After a tired day at office she would usually spend her evening marvelling at the spectacular view of the lush green landscape of Rumtek Valley that her bedroom window offered. On those moments her mind would naturally drift to the time when she and many of her classmates after their proud moment of success in University had come face to face with this unpleasant question which they had preferred to avoid- “What next?”
Go back with a degree to add to the already frustrated unemployed crowd?
Or resign to fate and allow yourself to be wooed by prospective suitors with Government jobs and with very attractive offers of letting you pursue your career after the solemnisation of this social contract? Or worse still, live off your superannuated parents and continue obtaining for yourself higher degrees, of course with no guarantee of job afterwards.
She had to make a choice. After much consideration she had made her choice. And now she is here. Though few eyebrows were raised when her decision of staying alone in a new place reached the greedy ears of those ever inquisitive neighbours back home. The disappointment of the prospective suitors led to resentment. They hurled a litany of criticisms on her for her foolish decisions. Foolish and idealistic it did seem to many then, when her own best friend Sujata, the sensible of the two, agreed to settle down with a college lecturer absolutely with no fuss.
“It was, no doubt, a good decision!” She remarked to Kamala, her maid.
“I can pursue my studies without being a burden to my retired parents and of course without having to carry an albatross around my neck.” She was economically independent now. Her present job, though a mere stop-gap at present, paid her well enough to follow her dreams.
Kamala, from Okhal Dunga Teen Number, had been working for her since last six months. Kamala too was in her mid twenties and used to stay with her brother Shyam, who worked as a porter in Daragoan, in a shanty hutment meant for porters like him. Kamala was a typical Aryan beauty with beautiful emerald eyes.
Kamala was more than just a mere housemaid for her. She was a companion and a sister in this new place. She would wait for Kamala every evening to bring joy and colour in her life. With a slight knock on the door Kamala, would enter her otherwise monotonous and extremely uneventful world, bringing a wealth of spicy stories from around the surroundings.
“Didi how did your day go today? I had a terrible day. You know the house where I work? Well, the aunty is quite tight fisted. Today while doing the dishes a glass slipped from my hand. Aunty remarked that she would deduct twenty rupees from my salary. Kasto chuchii chaa aunty!”
“Don’t spoil your mood Kamala. If you need some cash you can borrow from me anytime,” She would say.
Sometimes she came with the news of how the two women at Rangila Galli had got into open squabble over the issues concerning one of their husbands promiscuous behaviour.
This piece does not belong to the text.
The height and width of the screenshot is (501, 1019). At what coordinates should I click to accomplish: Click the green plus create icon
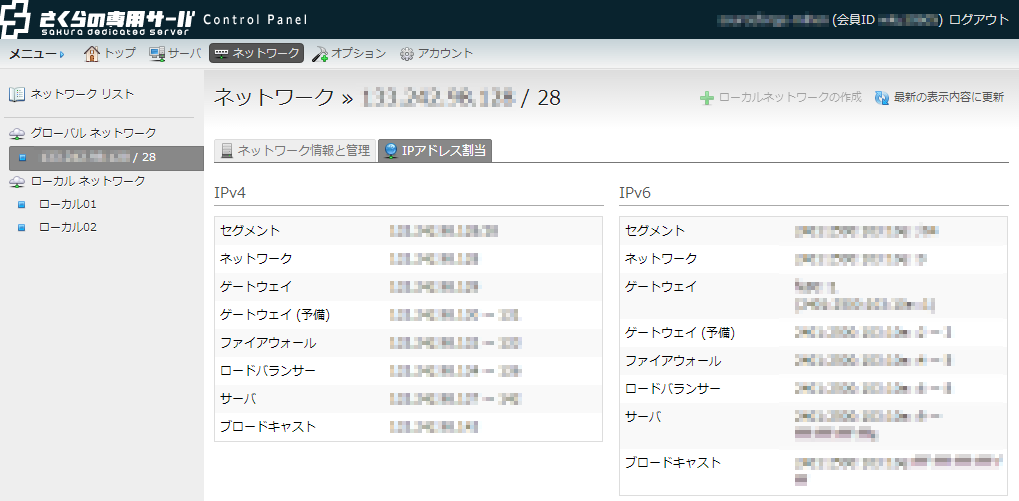tap(707, 98)

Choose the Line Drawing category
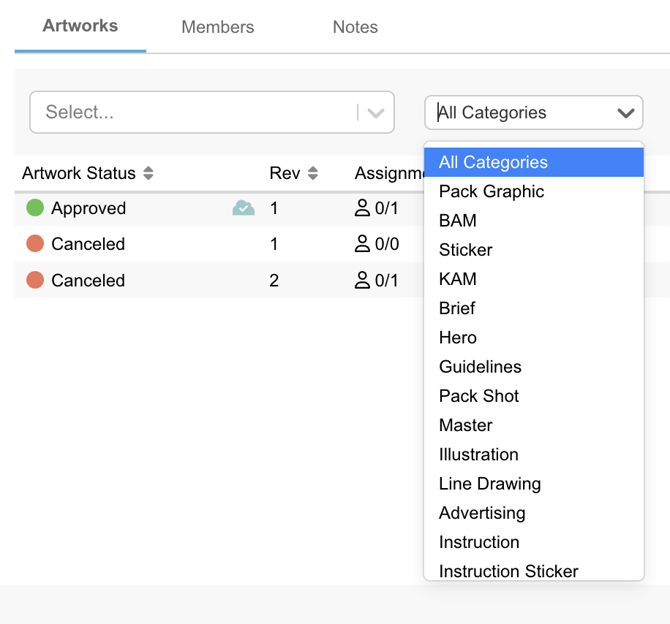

Sometimes she would rather coyly confide that the husband in one of the other two houses where she worked during the day time tried to touch her inappropriately.
She had found some common threads between Kamala and herself despite the glaring difference of education and social status. They both were women away from home, friends and family in this unknown place. Displaced in some sense. This commonness cemented their relationship the more. At times when homesickness would be unbearable she would ask Kamala about her native land. Kamala, in her typical Nepal lilt, would describe the rugged beauty of mountainous Okhal Dhunga and talk about her people in reminiscent voice.
Most evenings her apartment resounded with the songs of Meera Rana and Tara Devi, the singing legends of Nepali music. The interest in songs had brought them even closer. She would sing cooking her dinner and Kamala would accompany her while doing sundry household works.
It was one rainy evening. She was feeling rather lonely. The weather had had its effects. All of sudden she asked Kamala, “Kamala have you ever been in love?” The suddeness of her question caught Kamala off guard. For a while she looked at her didi incredulously and then retorted, “Chyau didi you ask queer question sometimes!” but was quick enough to cross question, “What about you didi?”
She hadn’t considered about romantic relationships. In fact there was no time for such indulgence. The female colleagues in her office had tried to link her up with some male colleagues but in vain. Some male overtures had been rejected by her flatly however politely. Since her entry into this side of the river Teesta she had often come across such enticing proposals like the prospective suitor is a COI holder with a good post in some government department and a promise of a government job here for her as well. Had she come for all these? She often wondered and chuckled at such strange matrimonial arrangements. Having got no response from her, thus she had been dismissed as being spiritless and frigid.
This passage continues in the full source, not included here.